== Entries taken from a collection ==
/---

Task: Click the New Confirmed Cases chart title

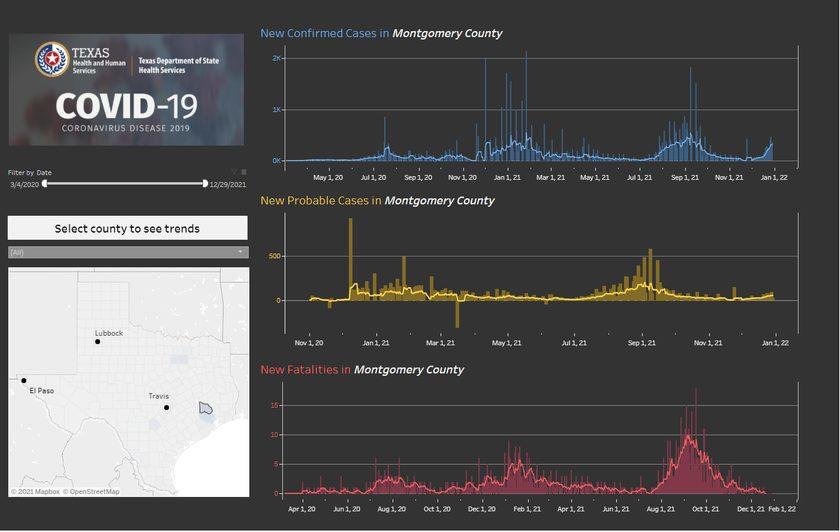Action: tap(381, 33)
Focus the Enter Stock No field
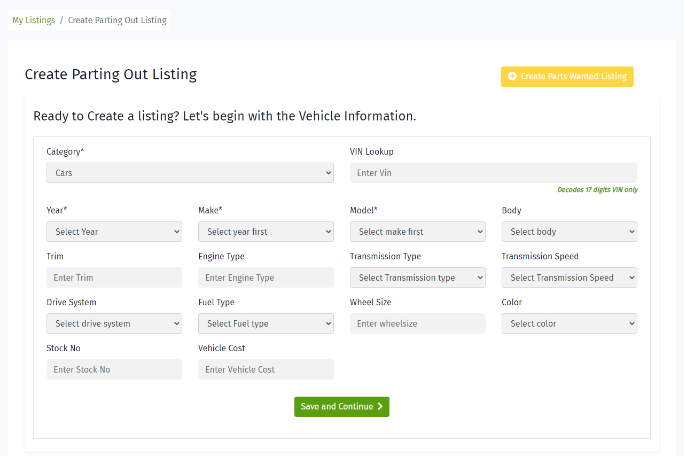 tap(114, 370)
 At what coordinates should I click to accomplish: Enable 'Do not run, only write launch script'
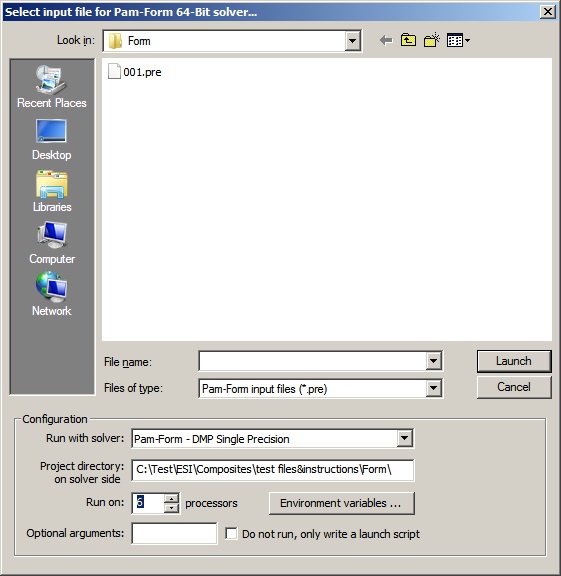(231, 533)
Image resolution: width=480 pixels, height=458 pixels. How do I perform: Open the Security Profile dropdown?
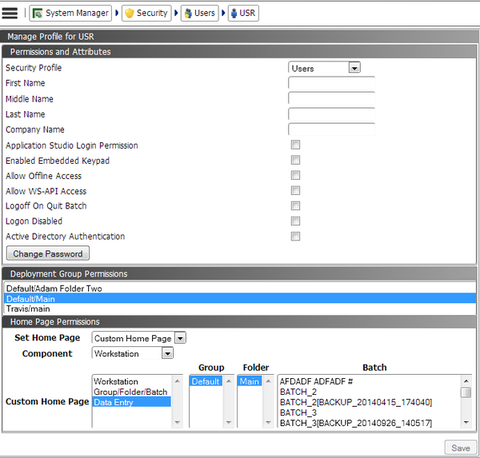coord(324,68)
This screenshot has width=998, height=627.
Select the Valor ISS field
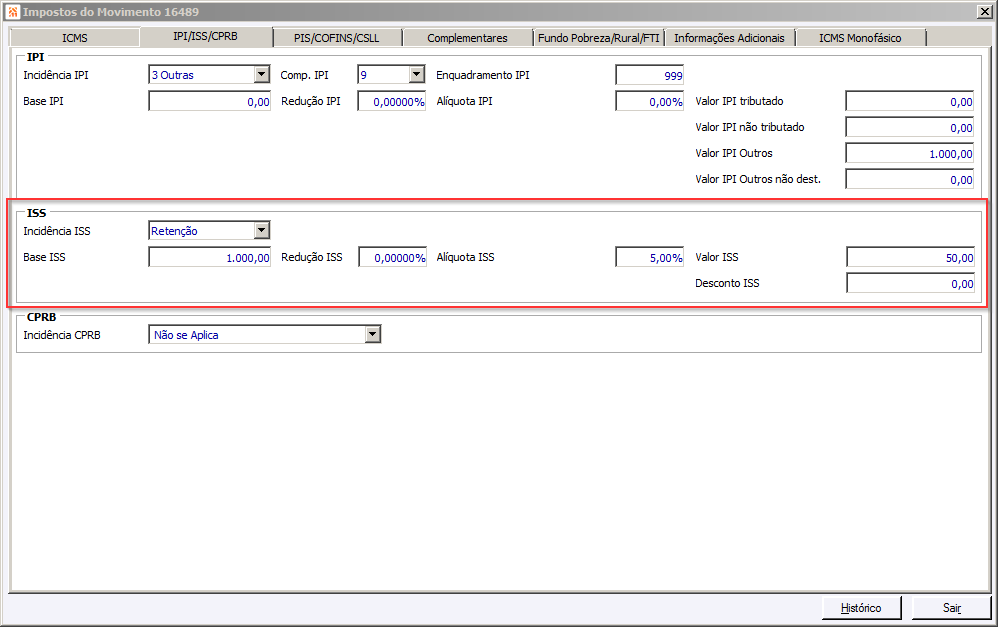910,257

\---

== Task goal ==
For each record above, write out its text exactly and skip any picture.

== Solution to this task ==
Task: Click the New Confirmed Cases chart title

Action: tap(381, 33)
Focus the Enter Stock No field
 tap(114, 370)
 At what coordinates should I click to accomplish: Enable 'Do not run, only write launch script'
(231, 533)
Image resolution: width=480 pixels, height=458 pixels. How do I perform: Open the Security Profile dropdown?
coord(324,68)
This screenshot has width=998, height=627.
Select the Valor ISS field
910,257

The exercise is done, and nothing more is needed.